Data provided —

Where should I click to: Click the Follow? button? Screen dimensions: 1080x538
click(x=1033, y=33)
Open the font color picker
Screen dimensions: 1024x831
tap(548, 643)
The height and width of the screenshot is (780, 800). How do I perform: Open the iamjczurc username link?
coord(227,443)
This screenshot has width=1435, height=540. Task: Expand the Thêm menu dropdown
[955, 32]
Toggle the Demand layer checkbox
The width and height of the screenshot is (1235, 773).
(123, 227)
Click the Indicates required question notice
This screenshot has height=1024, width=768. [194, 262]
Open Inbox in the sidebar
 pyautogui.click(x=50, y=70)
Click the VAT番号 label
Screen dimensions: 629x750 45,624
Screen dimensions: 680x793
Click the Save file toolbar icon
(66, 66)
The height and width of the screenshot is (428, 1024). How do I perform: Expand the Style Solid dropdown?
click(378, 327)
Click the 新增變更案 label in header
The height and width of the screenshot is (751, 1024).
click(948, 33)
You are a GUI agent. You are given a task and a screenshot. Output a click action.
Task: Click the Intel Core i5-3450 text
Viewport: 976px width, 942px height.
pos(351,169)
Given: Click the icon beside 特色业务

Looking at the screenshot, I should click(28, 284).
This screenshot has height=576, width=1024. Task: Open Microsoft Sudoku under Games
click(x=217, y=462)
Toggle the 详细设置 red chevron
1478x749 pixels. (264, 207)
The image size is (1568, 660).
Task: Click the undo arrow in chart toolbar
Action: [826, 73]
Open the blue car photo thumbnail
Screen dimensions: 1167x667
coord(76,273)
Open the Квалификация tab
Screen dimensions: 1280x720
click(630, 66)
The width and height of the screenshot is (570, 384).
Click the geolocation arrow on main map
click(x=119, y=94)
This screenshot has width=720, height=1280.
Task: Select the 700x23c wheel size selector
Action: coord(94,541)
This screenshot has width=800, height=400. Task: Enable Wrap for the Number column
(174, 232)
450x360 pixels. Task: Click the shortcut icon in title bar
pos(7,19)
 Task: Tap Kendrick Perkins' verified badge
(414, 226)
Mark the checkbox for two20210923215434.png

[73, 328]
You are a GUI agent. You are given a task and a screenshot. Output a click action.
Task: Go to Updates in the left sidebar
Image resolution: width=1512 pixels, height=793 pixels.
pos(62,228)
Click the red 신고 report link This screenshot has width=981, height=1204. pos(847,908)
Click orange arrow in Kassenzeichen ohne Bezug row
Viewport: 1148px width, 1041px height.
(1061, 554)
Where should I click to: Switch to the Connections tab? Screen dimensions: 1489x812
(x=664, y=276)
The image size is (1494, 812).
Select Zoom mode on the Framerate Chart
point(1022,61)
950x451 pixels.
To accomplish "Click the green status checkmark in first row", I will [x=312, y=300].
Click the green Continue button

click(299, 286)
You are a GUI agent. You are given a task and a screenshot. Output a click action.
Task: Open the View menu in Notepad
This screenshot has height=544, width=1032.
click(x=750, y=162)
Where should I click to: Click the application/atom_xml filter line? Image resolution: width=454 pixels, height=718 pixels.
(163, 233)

Your goal — Reproduce the listing in full. Keep it exactly as written.

Completed task —
Where should I click to: Click the Follow? button? Screen dimensions: 1080x538
click(x=1033, y=33)
Open the font color picker
Screen dimensions: 1024x831
tap(548, 643)
The height and width of the screenshot is (780, 800). How do I perform: Open the iamjczurc username link?
coord(227,443)
This screenshot has width=1435, height=540. Task: Expand the Thêm menu dropdown
[955, 32]
Toggle the Demand layer checkbox
The width and height of the screenshot is (1235, 773).
(123, 227)
Click the Indicates required question notice
This screenshot has height=1024, width=768. [194, 262]
Open Inbox in the sidebar
 pyautogui.click(x=50, y=70)
Click the VAT番号 label
Screen dimensions: 629x750 45,624
Screen dimensions: 680x793
Click the Save file toolbar icon
(66, 66)
The height and width of the screenshot is (428, 1024). How do I perform: Expand the Style Solid dropdown?
click(378, 327)
Click the 新增變更案 label in header
The height and width of the screenshot is (751, 1024).
click(948, 33)
You are a GUI agent. You are given a task and a screenshot. Output a click action.
Task: Click the Intel Core i5-3450 text
Viewport: 976px width, 942px height.
pos(351,169)
Given: Click the icon beside 特色业务

Looking at the screenshot, I should click(28, 284).
This screenshot has height=576, width=1024. Task: Open Microsoft Sudoku under Games
click(x=217, y=462)
Toggle the 详细设置 red chevron
1478x749 pixels. (264, 207)
The image size is (1568, 660).
Task: Click the undo arrow in chart toolbar
Action: [826, 73]
Open the blue car photo thumbnail
Screen dimensions: 1167x667
coord(76,273)
Open the Квалификация tab
Screen dimensions: 1280x720
click(630, 66)
The width and height of the screenshot is (570, 384).
Click the geolocation arrow on main map
click(x=119, y=94)
This screenshot has width=720, height=1280.
Task: Select the 700x23c wheel size selector
Action: coord(94,541)
This screenshot has width=800, height=400. Task: Enable Wrap for the Number column
(174, 232)
450x360 pixels. Task: Click the shortcut icon in title bar
pos(7,19)
 Task: Tap Kendrick Perkins' verified badge
(414, 226)
Mark the checkbox for two20210923215434.png

[73, 328]
You are a GUI agent. You are given a task and a screenshot. Output a click action.
Task: Go to Updates in the left sidebar
Image resolution: width=1512 pixels, height=793 pixels.
pos(62,228)
Click the red 신고 report link This screenshot has width=981, height=1204. pos(847,908)
Click orange arrow in Kassenzeichen ohne Bezug row
Viewport: 1148px width, 1041px height.
(1061, 554)
Where should I click to: Switch to the Connections tab? Screen dimensions: 1489x812
(x=664, y=276)
The image size is (1494, 812).
Select Zoom mode on the Framerate Chart
point(1022,61)
950x451 pixels.
To accomplish "Click the green status checkmark in first row", I will [x=312, y=300].
Click the green Continue button

click(299, 286)
You are a GUI agent. You are given a task and a screenshot. Output a click action.
Task: Open the View menu in Notepad
This screenshot has height=544, width=1032.
click(x=750, y=162)
Where should I click to: Click the application/atom_xml filter line? Image resolution: width=454 pixels, height=718 pixels.
(163, 233)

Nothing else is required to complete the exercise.